MAJALAH ICT – Jakarta. Kementerian Komunikasi dan Informatika memang sudah memberikan persetujuan untuk XL Axiata dan AXIS melakukan merger atau akuisisi. Namun, kaitan terhadap persetujuan, yang berupa kajian teknis dampak merger, hingga kini belum tuntas. Padahal, dijanjikan Agustua lalu ada keputusan rinci pemerintah mengenai rencana ini. Di sisi lain, sesuai dengan keikhlasan XL melepas 1 blok di 3G, jika diminta pemerintah, Indosat siap menampung limpahan frekuensi tersebut.
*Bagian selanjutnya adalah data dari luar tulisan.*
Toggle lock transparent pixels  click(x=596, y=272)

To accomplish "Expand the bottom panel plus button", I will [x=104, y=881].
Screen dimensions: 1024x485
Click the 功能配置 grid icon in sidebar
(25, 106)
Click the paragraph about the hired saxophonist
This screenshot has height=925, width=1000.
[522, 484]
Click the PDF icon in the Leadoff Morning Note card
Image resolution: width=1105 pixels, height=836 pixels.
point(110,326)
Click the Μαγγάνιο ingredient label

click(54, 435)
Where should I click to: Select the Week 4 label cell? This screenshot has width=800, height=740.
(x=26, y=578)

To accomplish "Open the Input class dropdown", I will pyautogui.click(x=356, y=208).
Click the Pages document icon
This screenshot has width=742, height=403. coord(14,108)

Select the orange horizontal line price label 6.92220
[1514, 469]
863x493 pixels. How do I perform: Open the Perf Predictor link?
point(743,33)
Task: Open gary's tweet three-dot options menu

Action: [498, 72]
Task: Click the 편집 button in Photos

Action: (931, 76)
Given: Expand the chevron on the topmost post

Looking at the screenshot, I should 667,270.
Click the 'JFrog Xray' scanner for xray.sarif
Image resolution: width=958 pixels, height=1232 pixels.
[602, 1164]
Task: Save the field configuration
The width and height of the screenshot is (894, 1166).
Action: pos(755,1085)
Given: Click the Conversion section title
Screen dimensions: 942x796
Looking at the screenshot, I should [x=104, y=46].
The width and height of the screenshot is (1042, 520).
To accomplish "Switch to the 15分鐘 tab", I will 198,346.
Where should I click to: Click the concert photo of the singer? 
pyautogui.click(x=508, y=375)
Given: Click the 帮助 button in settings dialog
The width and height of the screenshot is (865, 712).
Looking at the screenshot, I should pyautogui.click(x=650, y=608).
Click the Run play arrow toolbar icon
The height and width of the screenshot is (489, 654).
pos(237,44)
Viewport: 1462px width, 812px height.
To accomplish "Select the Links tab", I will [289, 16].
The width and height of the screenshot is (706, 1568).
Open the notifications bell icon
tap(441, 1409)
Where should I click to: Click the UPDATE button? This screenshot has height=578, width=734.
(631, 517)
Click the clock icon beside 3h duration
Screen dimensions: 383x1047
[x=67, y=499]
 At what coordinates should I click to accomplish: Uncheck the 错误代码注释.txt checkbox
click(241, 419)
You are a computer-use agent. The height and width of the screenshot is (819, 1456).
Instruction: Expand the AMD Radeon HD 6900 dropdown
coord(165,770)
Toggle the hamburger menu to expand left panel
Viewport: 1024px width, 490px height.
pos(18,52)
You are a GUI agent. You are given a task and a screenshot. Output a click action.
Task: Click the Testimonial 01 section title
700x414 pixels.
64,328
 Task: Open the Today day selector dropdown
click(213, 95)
Namun begitu, seperti dikatakan Divison Head Network Quality Assurance Indosat Jeremiah Ratadhi, Indosat merasa pelru mengetahui lebih dulu blok mana yang akan dilepas. "Jika bicara frekuensi siapa yang tidak mau. Tetapi ada beberapa hal yang harus dimatangkan dan jelas lebih dulu. Misalnya, blok mana yang akan mereka lepas nantinya,” ujarnya.
Berlarutnya kajian teknis merger XL-AXIS juga menjadi pertanyaan Direktur Eksekutif Indonesia ICT Institute. Menurut pengamat telekomunikasi ini saat acara Diskusi Terbuka "Merger dan Akuisi di Sektor Telekomunikasi" yang diadakan ICTL beberapa waktu lalu, merger atau akuisisi bukan hal baru di industri telekomunikasi, sehingga preseden yang sudah ada dapat dijadikan acuan pengambilan kebijakan. "Merger atau akuisisi bukan barang baru. Satelindo diambil Indosat, semua frekuensi Satelindo menjadi milik Indonesia, termasuk kode akses SLI 008," contoh Heru.
Ditambahkannya, antara SmartFren dan Smart Telecom juga terjadi konsolidasi, begitu juga Bakrie Telecom dengan Sampoerna Telekom Indonesia dan REJA. "Dari konsolidasi tersebut, tidak ada yang diambil frekuensi atau nomornya. Dan terakhir adalah pembelian 80% saham Telkom Vision oleh CT Corp. Ini juga tidak masalah, meski Telkom Vision mengelola sekitar 200 MHz frekuensi," jelasnya.